Doing a little bit of sleuthing, on the messages output via debug. Looks like it might be related to this: https://github.com/FRRouting/frr/pull/8956

Since this was backported to 8.0, and last known working is 7.5.1

ton31337 commented 3 weeks ago

Can I have an explanation in what case this is needed (route to self)?

r1# sh ip bgp 10.0.0.2
BGP routing table entry for 10.0.0.2/32, version 0
Paths: (1 available, no best path)
  Not advertised to any peer
  Local
    10.0.0.2(r2) (inaccessible, import-check enabled) from r2(10.0.0.2) (10.0.0.2)
      Origin IGP, metric 0, localpref 100, invalid, internal
      Last update: Thu Sep 19 12:27:22 2024
r1#
snuffy22 commented 3 weeks ago

If we observe many other routing OS such as Cisco NXOS and IOS, Arista cEOS, Nokia SR all of these allow such configurations. As noted before, 7.5 and earlier allowed this to happen.
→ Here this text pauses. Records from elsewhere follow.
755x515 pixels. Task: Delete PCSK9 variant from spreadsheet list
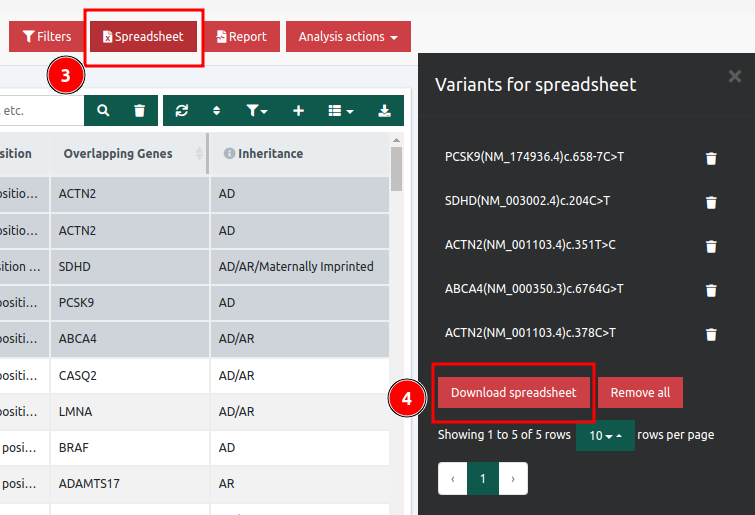tap(711, 158)
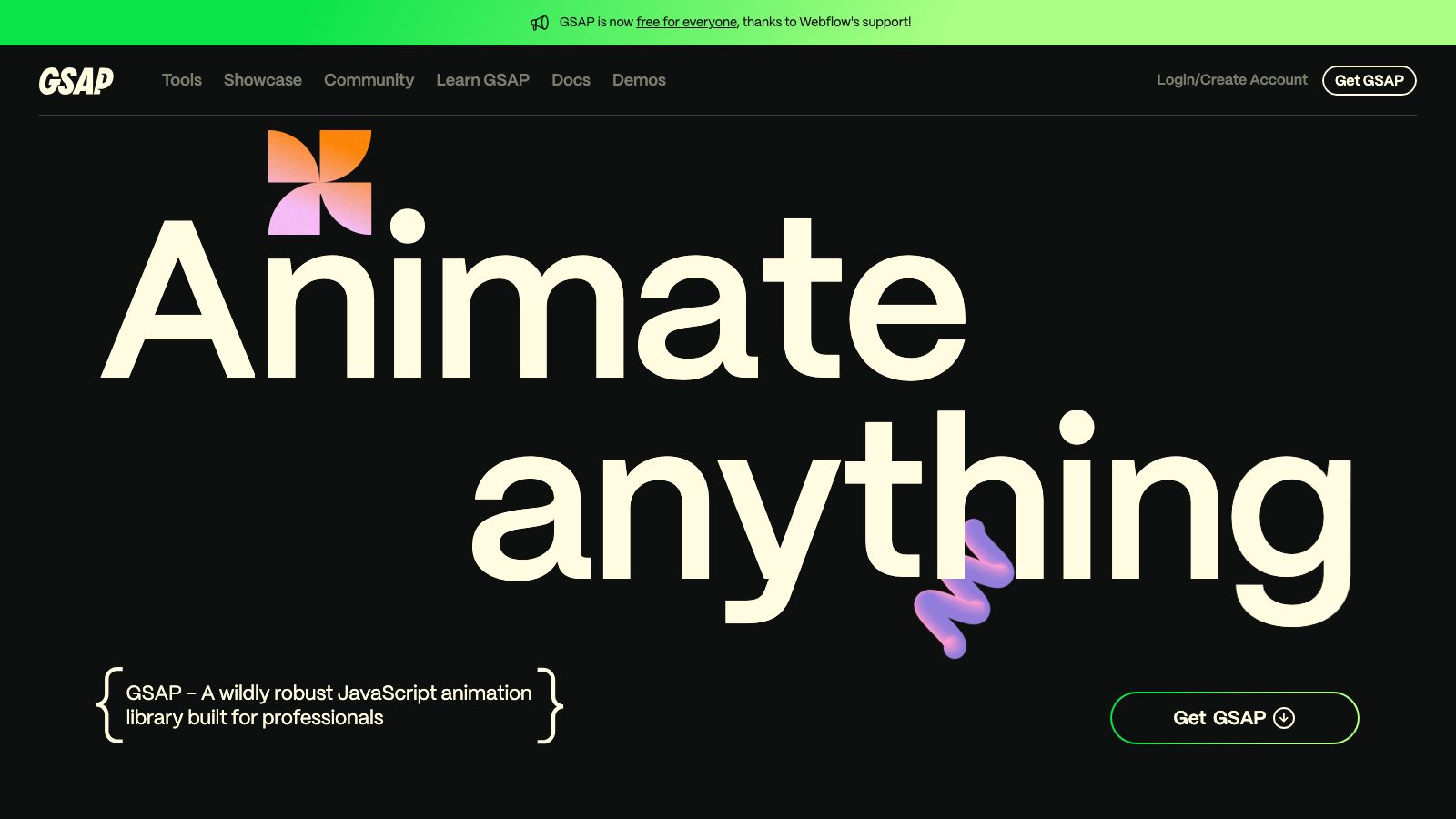
Task: Click the header Get GSAP pill button
Action: click(1369, 80)
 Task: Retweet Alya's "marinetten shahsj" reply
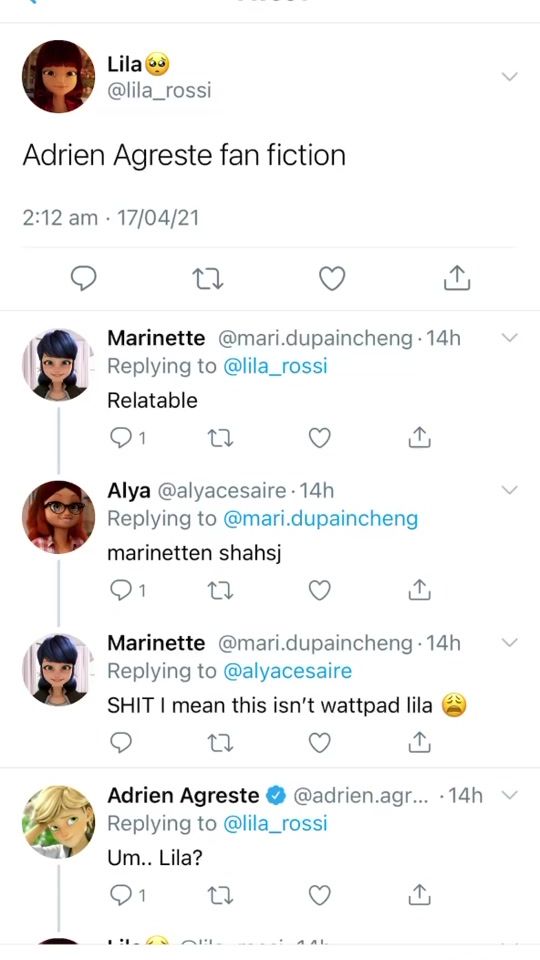pos(220,590)
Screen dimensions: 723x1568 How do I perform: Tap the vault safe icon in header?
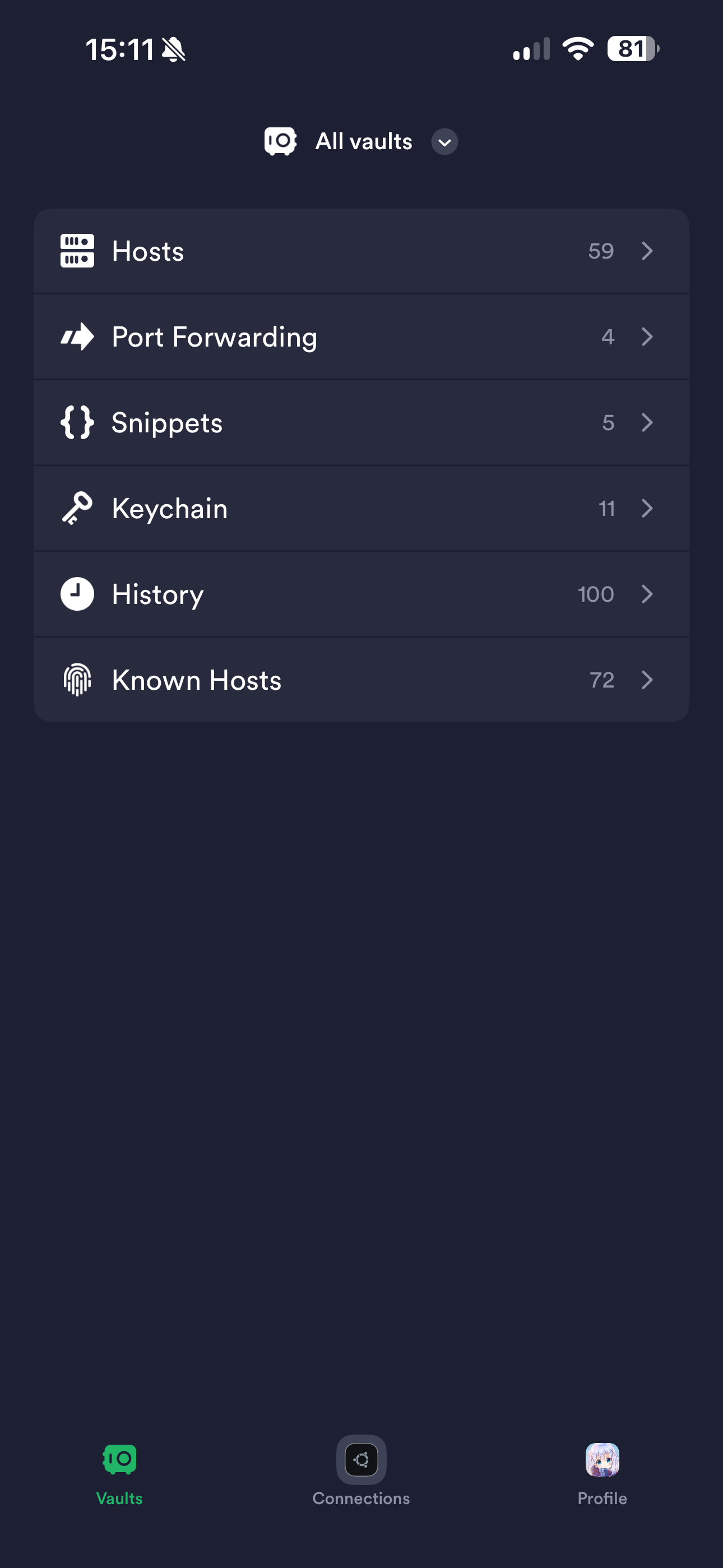281,141
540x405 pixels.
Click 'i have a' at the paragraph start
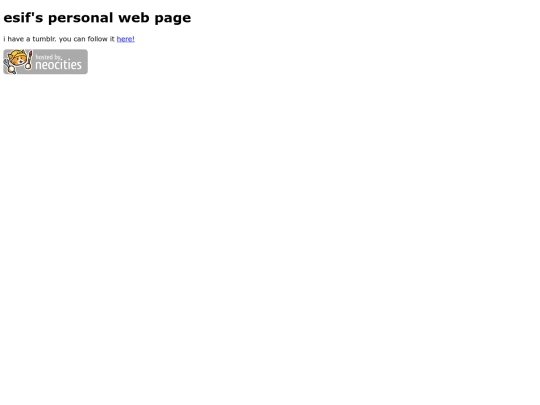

The nexthop being itself should be allowed, as it has already established a BGP peer link to the device. (because of our other routing protocol/static route providing reachability to the address/peer in question)

As I do not claim to fully understand the code, it feels like another factor such as if address is a ibgp peer we should allow this self referential treatment (where to reach 10.0.0.2 we go via 10.0.0.2).

We also see that our other route sent from the same r2 device works fine and is added as a valid best route

r1# sh ip bgp 10.0.0.5
BGP routing table entry for 10.0.0.5/32, version 2
Paths: (1 available, best #1, table default)
  Not advertised to any peer
  Local
    10.0.0.2(r2) from r2(10.0.0.2) (10.0.0.2)
      Origin IGP, metric 0, localpref 100, valid, internal, bestpath-from-AS Local, best (First path received)
      Last update: Thu Sep 19 12:28:47 2024
r1#

Currently the only way on FRR 8.0 and above i can get the 10.0.0.2 route to be considered valid is via adding a redistribute of the static route for 10.0.0.2.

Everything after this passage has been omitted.